Afuera, aguarda de nuevo la magia. Un silencio cautivador, que congenia sin embargo con los usos propios de las plantas bajas de la Finca Roja, donde fluye la vida. Algunas están dedicadas a vivienda, pero en otras se ubica su club social, mitad peña valencianista, mitad falla, donde esta mañana se desperezan los inquilinos siempre en silencio. Y magia en cada esquina, porque la planta trapezoidal de la Finca Roja asegura que en los chaflanes triunfe una brillante irregularidad: cada cual es distinto del anterior, una condición que aporta también encanto al paseo interior. José y João nos despiden recordando cómo su hechizo por la Finca Roja nace del tiempo en que el primero de ellos vivía aquí cerca, en la calle Albacete, y tropezaba con esta mole camino de la Facultad, día tras día. Una especie de epifanía cotidiana, «una oda hacia una estética única», como explica él mismo.

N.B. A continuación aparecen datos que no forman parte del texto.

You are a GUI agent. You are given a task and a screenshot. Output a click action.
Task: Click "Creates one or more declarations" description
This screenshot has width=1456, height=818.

Así que cuando la pareja tropezó con la posibilidad de hacerse en propiedad con un piso en esta suerte de edificio fetiche lo vivió casi como una señal del destino. «No podría considerarme más afortunado», confiesa José. «Es cierto», prosigue, «que la protección del edificio hace la obra más complicada, aunque en términos burocráticos resultó ser bastante coherente, tanto por los tiempos de concesión de la licencia, como a nivel de la aprobación de proyecto». ¿Resumen? Una frase que condensa su grata experiencia, la evidencia de que la Finca Roja es tanto un símbolo de Valencia como una formidable máquina de habitar: «Cuando gran parte de tu imaginario discurre a través de las cualidades de tu profesión, y tienes la suerte de poder vivir en tu edificio favorito de la ciudad, abordas el proyecto de rehabilitación del apartamento con el mismo respeto que le tienes a la construcción», confiesa. Y concluye: «Para nosotros vivir aquí es un regalo y un privilegio».